I listened to their 2007 release Because of the Times and their most recent Only by the Night released in September 2008. The music on the albums is competent but nothing earth-tilting—they can all play their instruments well and proper but they don’t take the guitar, bass, and drums anywhere exceeding FM predictability. The vocals are impressive on the right songs, but singer Caleb Followill falters when he tries to get creative outside his peak range. However, the Followill brothers Nathan, Caleb and Jared, along with their cousin Matthew, definitely have an ear for melody and song structure that can guarantee years of writing widely acceptable music for reasonably devoted fans—GM Place headlining music.

The fuzz-driven ‘Crawl’ is catchy, straightforward rock and roll at first listen, however the repetition of the chorus and the well-emphasized guitar parts force the lyrics of the verses to the forefront. These lyrics in turn spiked my interest in the subject matter these guys choose to sing about. This rock number packaged with heavy distortion and groove inciting drum beats has lyrics that seem derived from the book of revelations. The song seems to be in a violent setting wherein the singer has had their mouth broken and is currently suffering from “the bloody bits spitting out.” Followill continues to lament on the “crucified USA” and that “as every prophecy unfolds / hell is surely on its way.” A little apocalyptic I thought for such accessible music.

Following some internet investigation I found out that the three Followill brothers (Nathan, Caleb and Jared) spent a significant portion of their childhood with their father Ivan, a United Pentecostal preacher, who found time to home-school the boys while spreading the message of southern Protestantism around Tennessee (also how Caleb got that lovely singing voice of his: the boys were all in the same gospel choir). The Pentecostal upbringing seems to explain the fire and brimstone felt from the deceivingly benign rock style of ‘Crawl’—following a preacher could easily instill a fiery and grunge-influenced appreciation for doomsday wrath. Still, their weighty lyrics don’t seem to be scaring off anyone.

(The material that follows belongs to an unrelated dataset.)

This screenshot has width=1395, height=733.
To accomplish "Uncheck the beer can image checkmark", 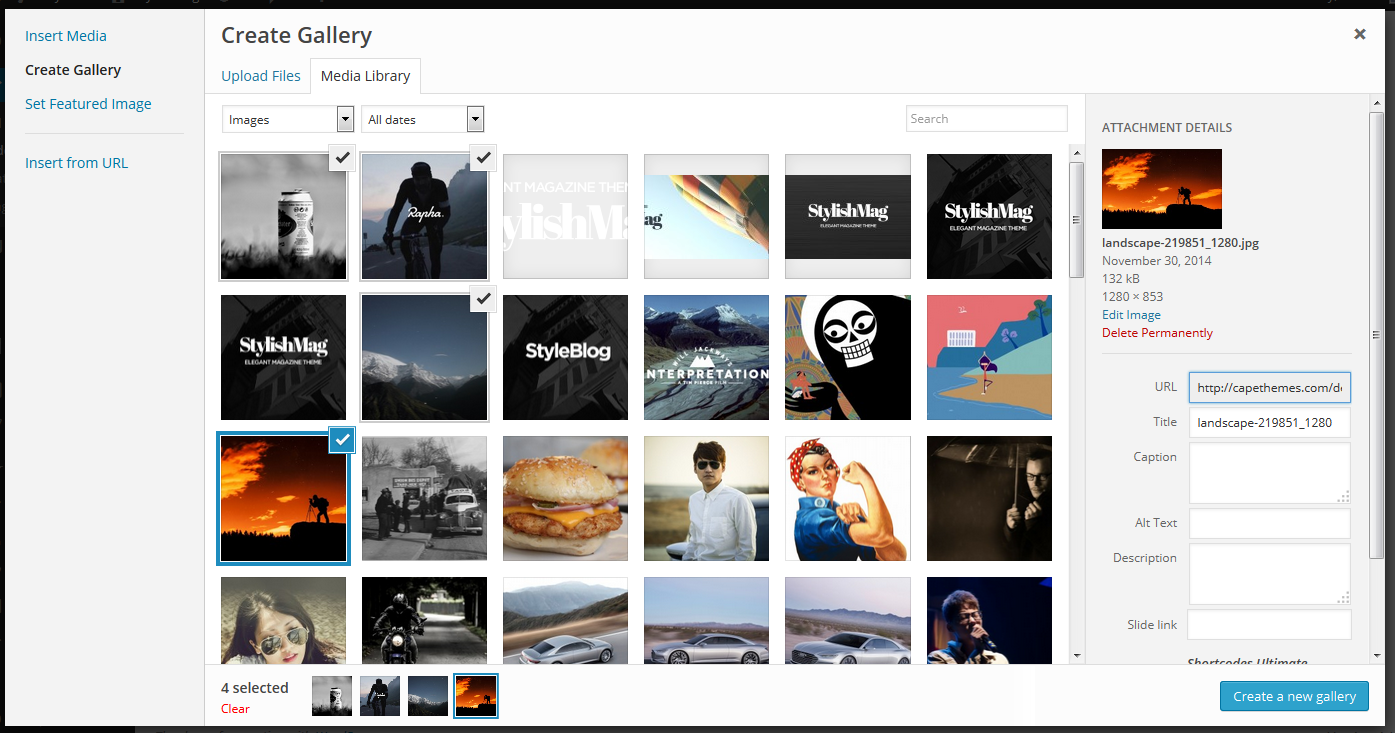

The way their music is constructed is accessible enough that they don’t scare off many listeners with complex riffs or baselines, and the vocals appeal to a tried-and-true alternative sound. Though their work doesn’t rattle any of the scaffolding around rock and roll, it’s not hard to imagine why thousands of people in our city like them enough to pay the $55 ticket price and fill up GM Place.

Kings of Leon are playing a sold-out show at GM Place on August 15th. Tickets are still available for a second show on August 16th.